Maximilian Boeck

Welcome to my website! I am a macroeconomist currently working as an assistant professor (non-tenure track) at Friedrich-Alexander-University Erlangen-Nuremberg. Last year, I was the Klaus-Liebscher Economic Research Fellow at the Oesterreichische Nationalbank. Previously, I was a postdoctoral researcher at Università Bocconi, held a postdoctoral fellowship position at the Department of International Economics at the Vienna School of International Studies, and was awarded the Erwin-Schrödinger Fellowship of the Austrian Science Fund. In 2021, I completed my PhD studies at the Vienna University of Economics and Business.

My research is in empirical macroeconomics, with a focus on monetary and fiscal policy, international spillovers, and expectation formation. First, I analyze how incomplete information and belief formation shape business cycle dynamics and instabilities. Second, I study how macroeconomic stabilization policies operate and how their effects propagate through the economy. Methodologically, I use survey expectations, structural empirical approaches, and Bayesian time-series models, and I am the developer and maintainer of the open-source R package BGVAR.

You can find my CV here. Here is more information: Google ScholarResearchGateGitHub
Maximilian Boeck

Recent Research

Plucking the Phillips curve
with Alex Grimaud and Francesco Zanetti
Links: Work in progress!

Abstract

This paper studies the implications of labor market-driven asymmetries on the business cycle. We document that monetary policy generates large real effects in slack markets but more muted responses --- except for prices --- in tight markets. We develop and estimate, under full information, a nonlinear search-and-matching New Keynesian model with endogenous separations and adjustments along both extensive and intensive employment margins. The model generates plucking-type dynamics, including the positive skewness of unemployment, changes in unemployment, and inflation. The model reproduces the empirical evidence that the transmission of monetary policy shocks varies with labor market tightness through state dependent shifts in the steepness of the Phillips curve --- flatter in slack markets and steeper in tight ones.

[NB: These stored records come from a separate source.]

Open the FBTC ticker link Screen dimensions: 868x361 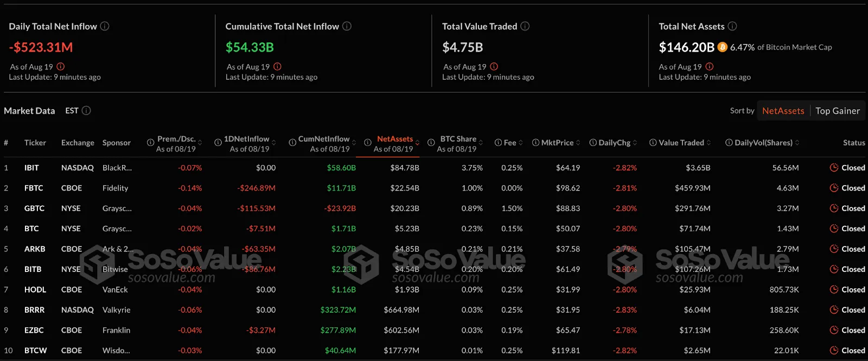34,188
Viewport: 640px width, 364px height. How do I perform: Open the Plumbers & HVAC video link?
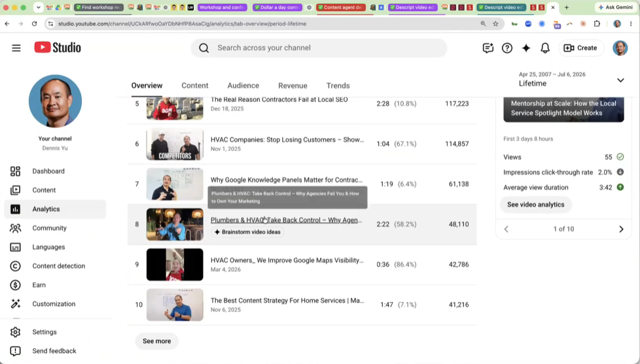pos(286,220)
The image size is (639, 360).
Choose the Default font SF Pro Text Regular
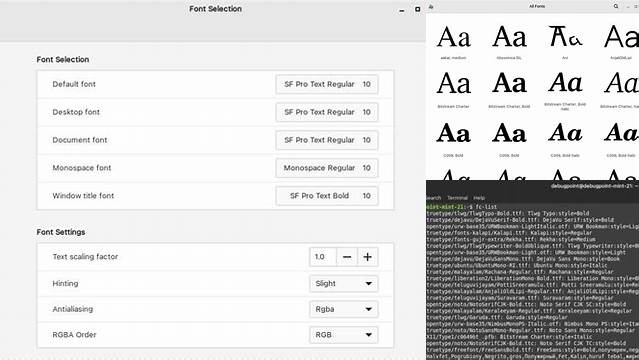pyautogui.click(x=327, y=84)
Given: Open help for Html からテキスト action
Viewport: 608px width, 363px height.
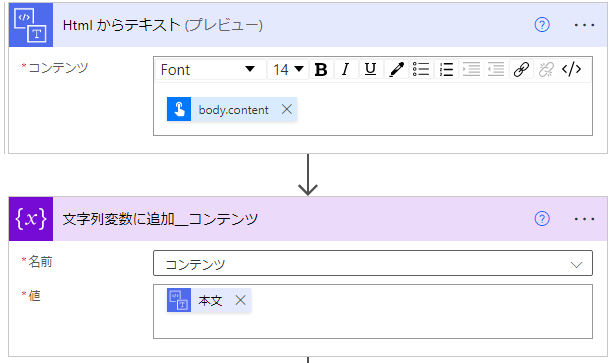Looking at the screenshot, I should (x=542, y=25).
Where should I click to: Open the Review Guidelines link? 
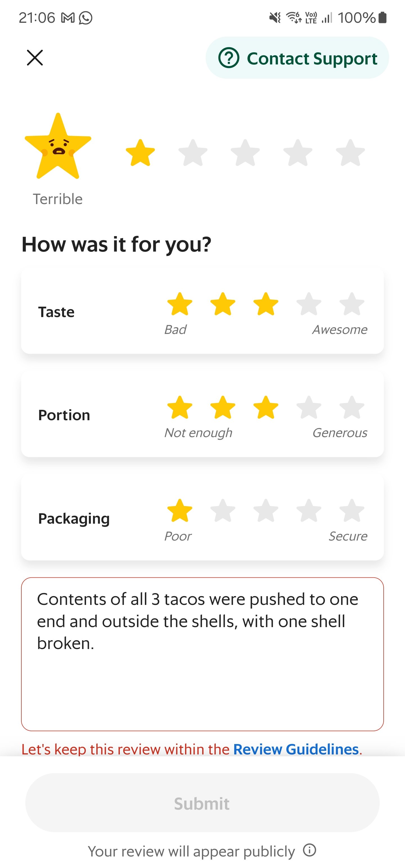[296, 749]
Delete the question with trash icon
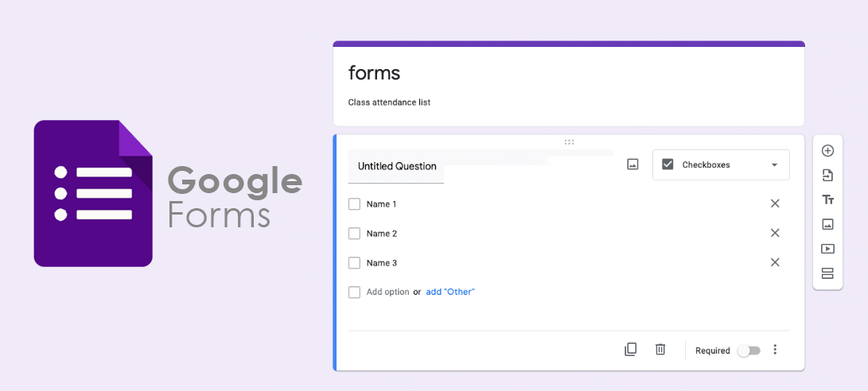Image resolution: width=868 pixels, height=391 pixels. pos(660,350)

Consistent with these asymmetries, we show that the sacrifice ratio is highly state-dependent, with disinflation requiring substantially larger unemployment adjustments when the labor market is slack.

Dancing in the dark: sentiment shocks and economic activity
with Zeno Enders, Michael Kleemann, and Gernot J. Müller
Links: WP / CESifo WP 

Abstract

The business cycle is driven by expectations - some justified, some not - as documented by a host of studies. What is less clear are the conditions that make the economy susceptible “sentiment shocks.” In this paper, we document that uncertainty, as measured by forecaster disagreement, is essential. At times when disagreement is low, sentiment shocks hardly matter for economic activity but are fully absorbed by prices. If, instead, disagreement is high, they move activity with little impact on prices. We obtain these results based on time-series data and a theoretical account based on a New Keynesian model with dispersed information.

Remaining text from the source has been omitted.